New Tishman JV Acquires Stakes in Office Portfolio in Deal Estimated at $1.6B

A joint venture between Tishman Speyer and an unidentified large pension fund has acquired the assets of Tishman Speyer Office Fund, an Australian listed property trust/REIT, in a deal worth a reported $1.6 billion.

By Scott Baltic, Contributing Editor

The CitySpire building in New York City

A joint venture between Tishman Speyer and an unidentified large pension fund has acquired the assets of Tishman Speyer Office Fund, an Australian listed property trust/REIT, including whole or majority ownership interests in 16 U.S. office properties, Tishman announced yesterday. Including the JV’s acquisition of TSOF, the retirement of corporate-level debt and the assumption of property-level debt, the deal is worth about $1.6 billion, according to a person close to the deal who wished to remain anonymous.
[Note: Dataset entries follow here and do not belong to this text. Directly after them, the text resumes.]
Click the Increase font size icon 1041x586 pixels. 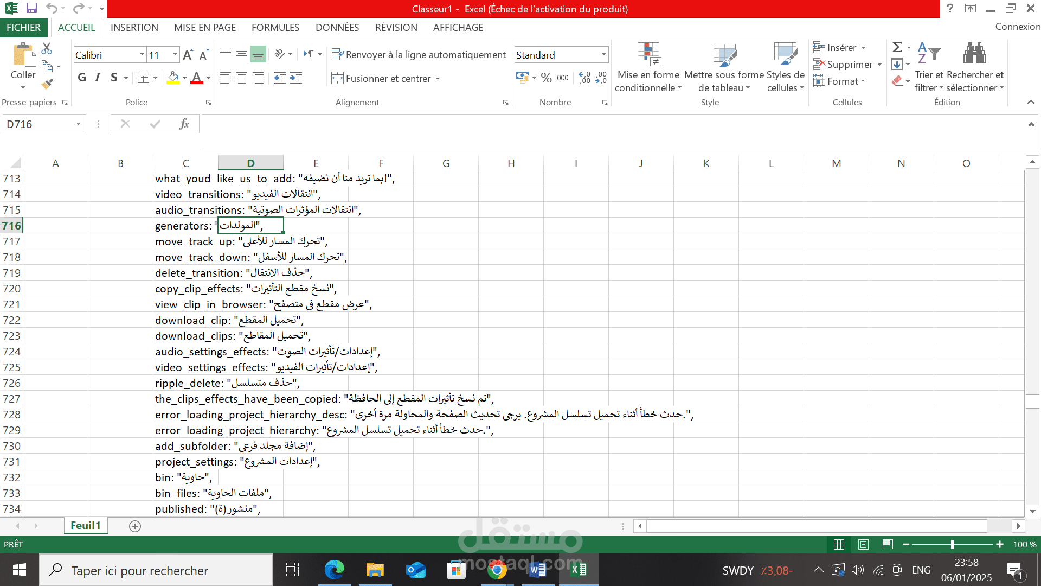[188, 55]
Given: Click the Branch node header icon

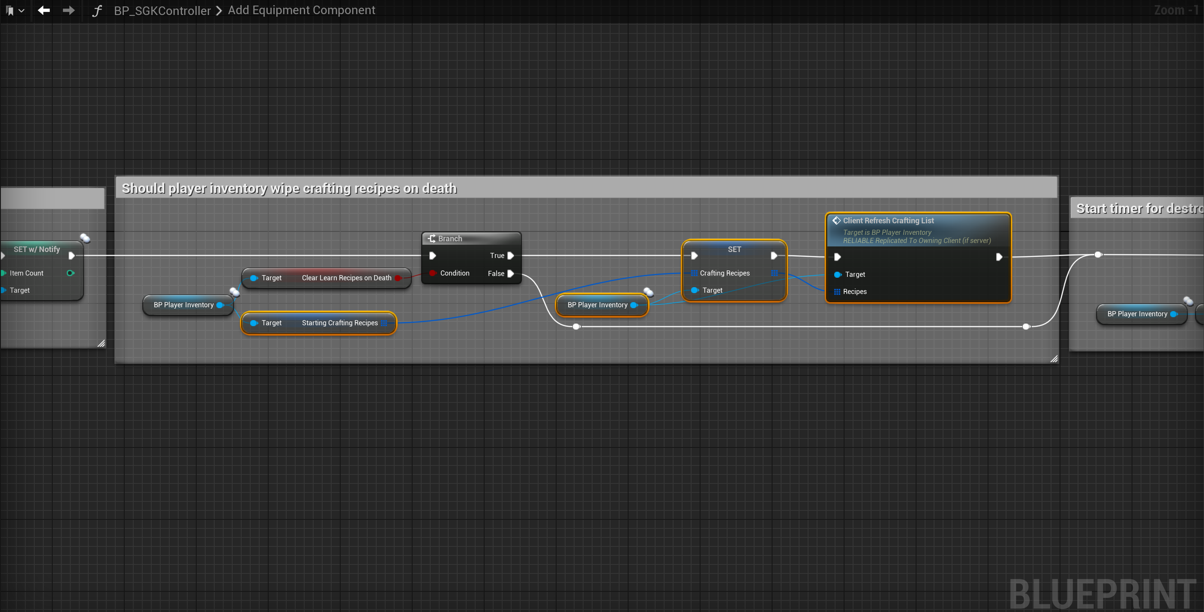Looking at the screenshot, I should 431,238.
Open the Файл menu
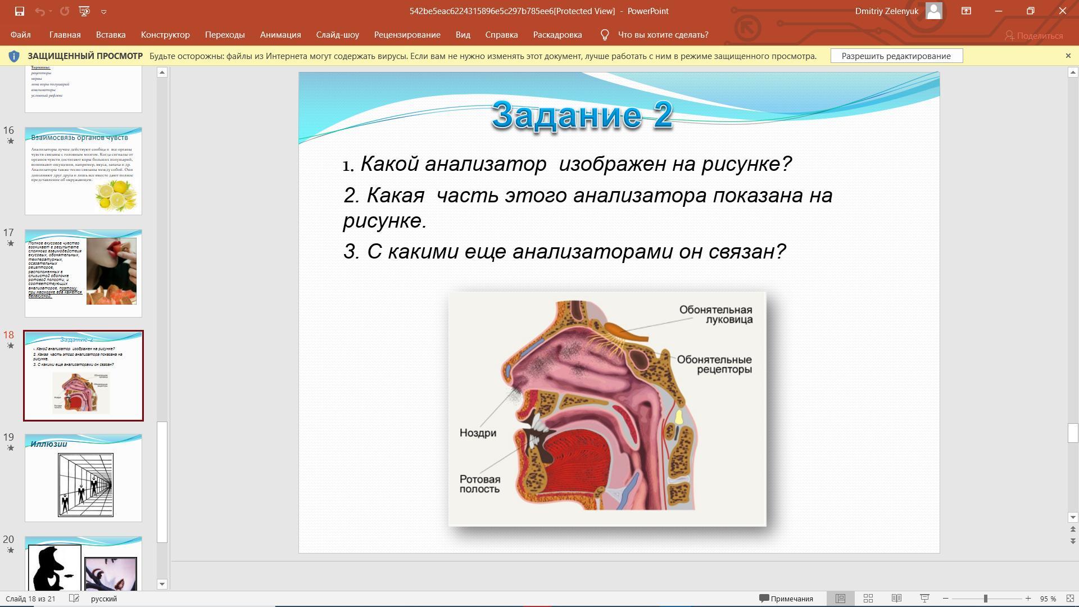The image size is (1079, 607). click(x=20, y=35)
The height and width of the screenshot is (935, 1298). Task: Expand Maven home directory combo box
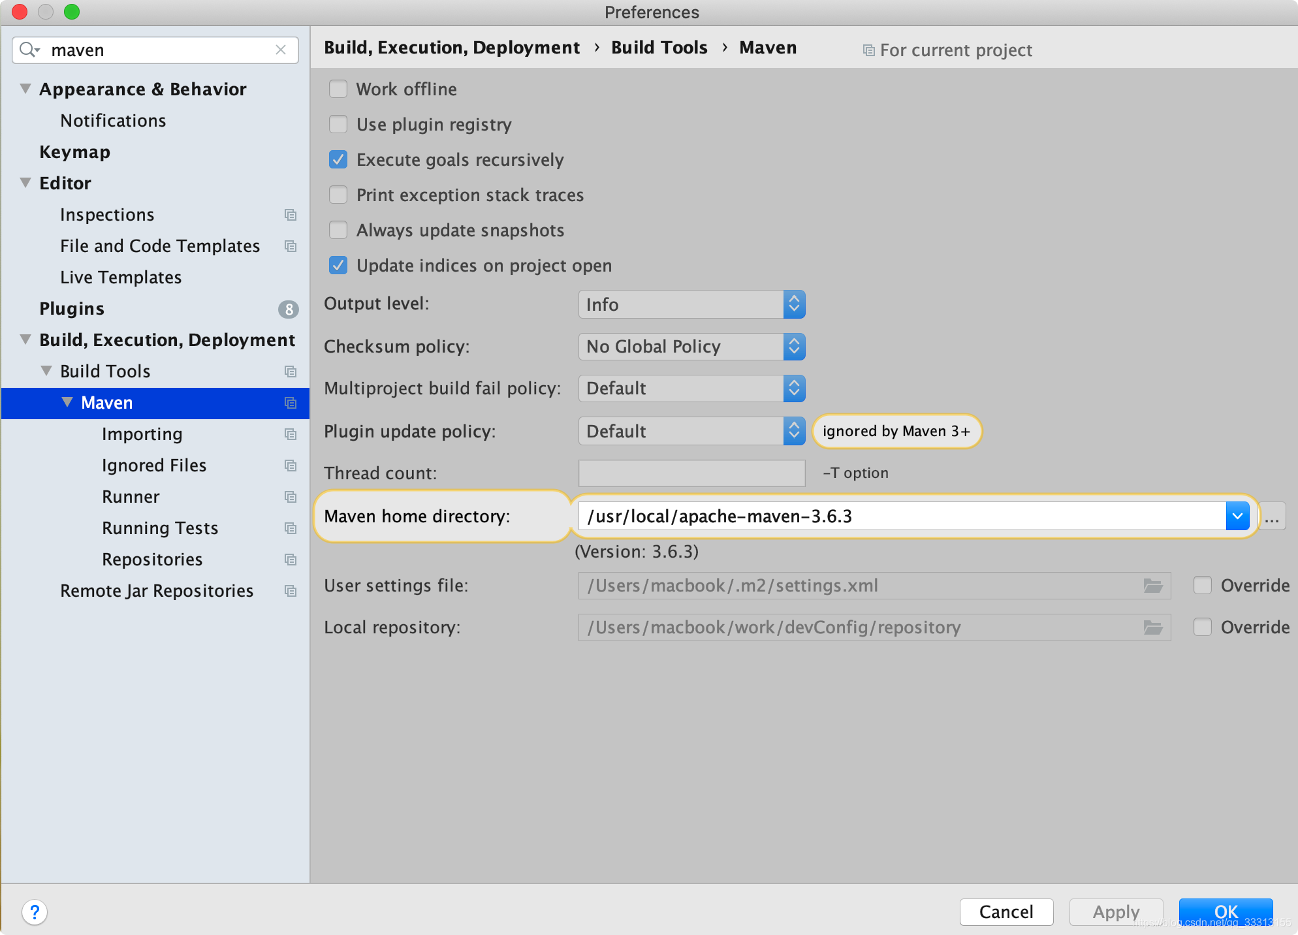1237,516
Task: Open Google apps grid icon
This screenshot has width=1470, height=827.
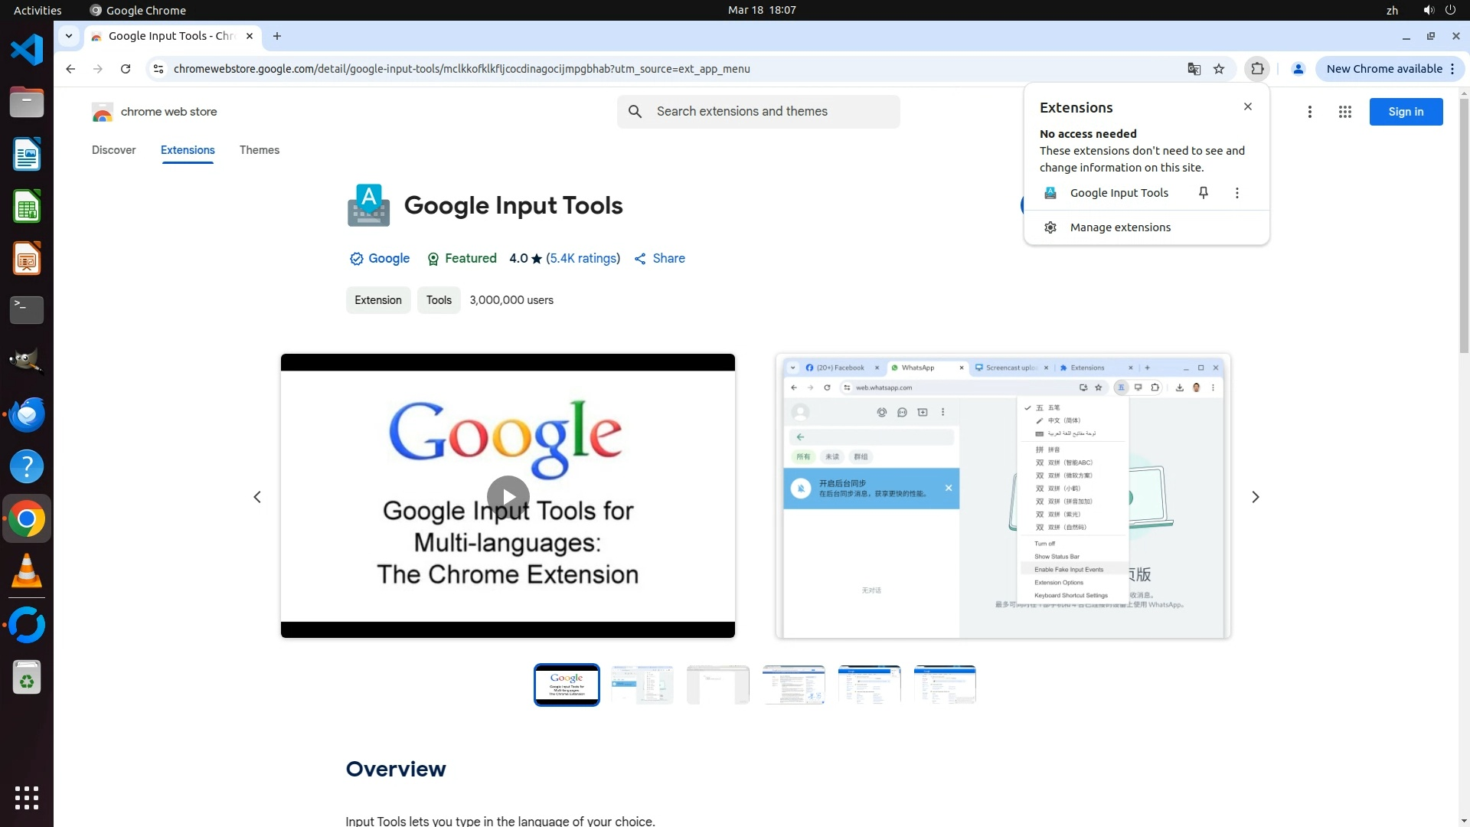Action: click(1344, 112)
The 16 properties fall into two distinct groups. Twelve were previously owned by a trio of entities: TSOF (which owned a large, but not majority, share), the Government of Singapore Investment Corporation Pte. Ltd., and an unnamed institutional investment entity (the smallest share). The new JV, which reportedly doesn’t yet have a specific name or designation, now owns both the first and last of these, which together now comprise a majority share.
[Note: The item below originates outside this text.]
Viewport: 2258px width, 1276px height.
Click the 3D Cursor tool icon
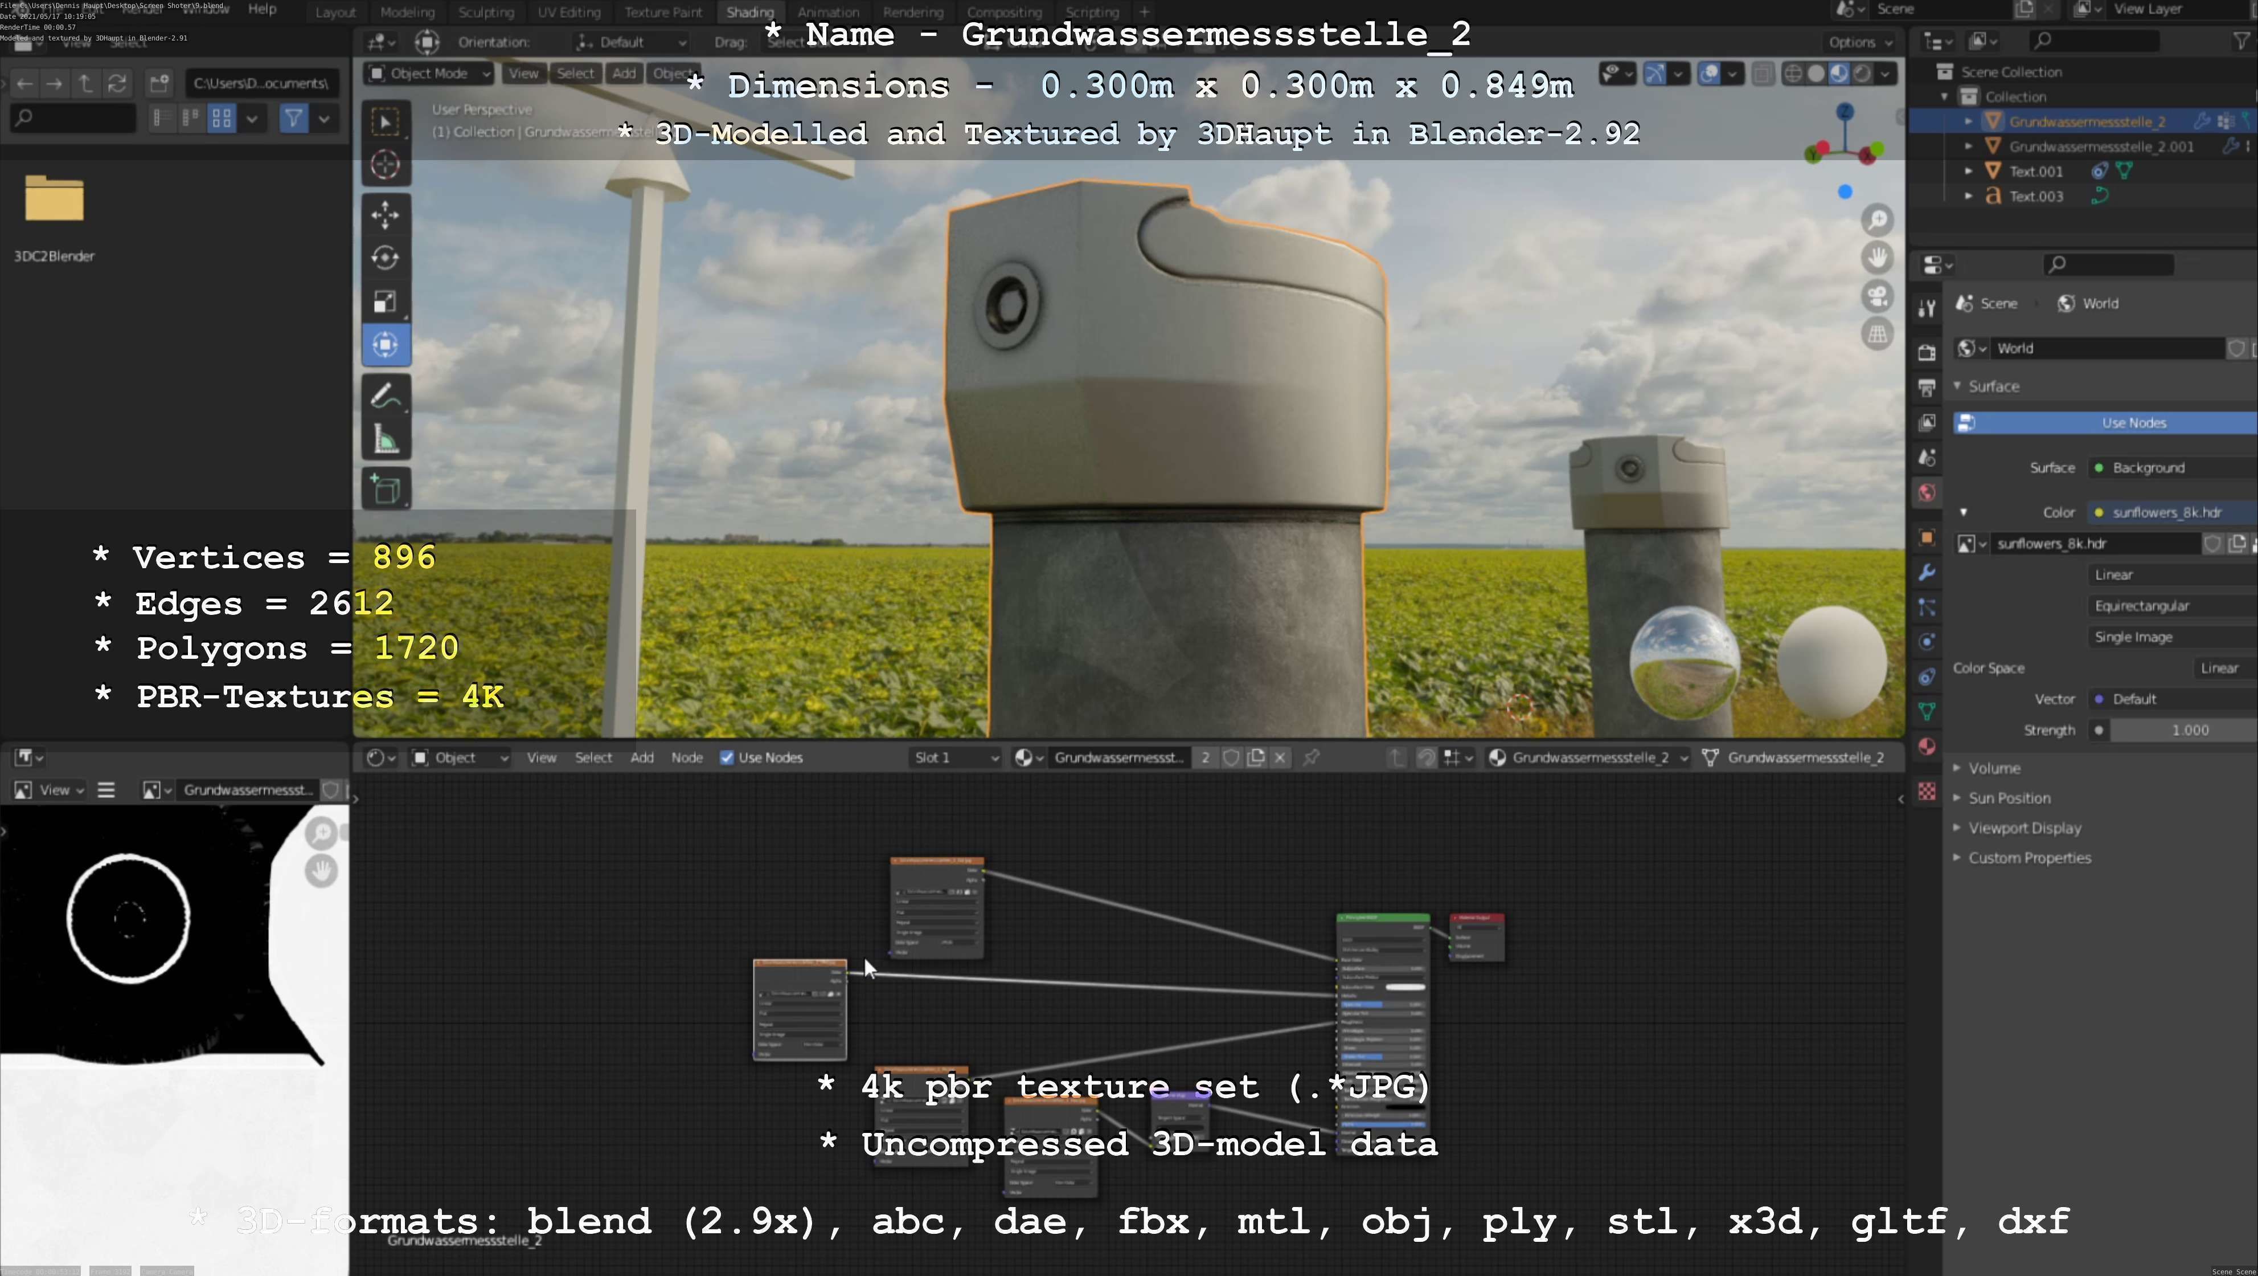tap(386, 165)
The properties are 300 Park Avenue and CitySpire, New York; Greenwich American Centre, Greenwich, Conn.; Bala Plaza, Bala Cynwyd, Pa. (suburban Philadelphia); Franklin Center/227 W. Monroe and Franklin Center/222 W. Adams, Chicago; Plaza East I & II, Milwaukee; 520 Pike Tower, Seattle; One Bush Street and 595 Market Street, San Francisco; Bayside Towers, Foster City, Calif.; and 400 Castro Street, Mountain View, Calif.
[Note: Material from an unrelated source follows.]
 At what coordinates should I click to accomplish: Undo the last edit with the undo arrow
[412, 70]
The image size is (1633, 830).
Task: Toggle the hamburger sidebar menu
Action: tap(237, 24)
The other part of the acquisition consists of the three-building Lakeside Complex in Loudoun County, Va., and Maple Plaza, 407 North Maple Drive and Beverly Mercedes Place, Beverly Hills, Calif. They had been owned by the TSOF affiliate and by unnamed investors, but are now owned entirely by the new JV.

For some time before this transaction, Commercial Property Executive was told, TSOF’s stock had been stalled around 50 cents AUD per share. The offer by Tishman that won over the fund’s shareholders reportedly was a generous 98.5 cents AUD a share, making that part of the deal worth about $347 million USD.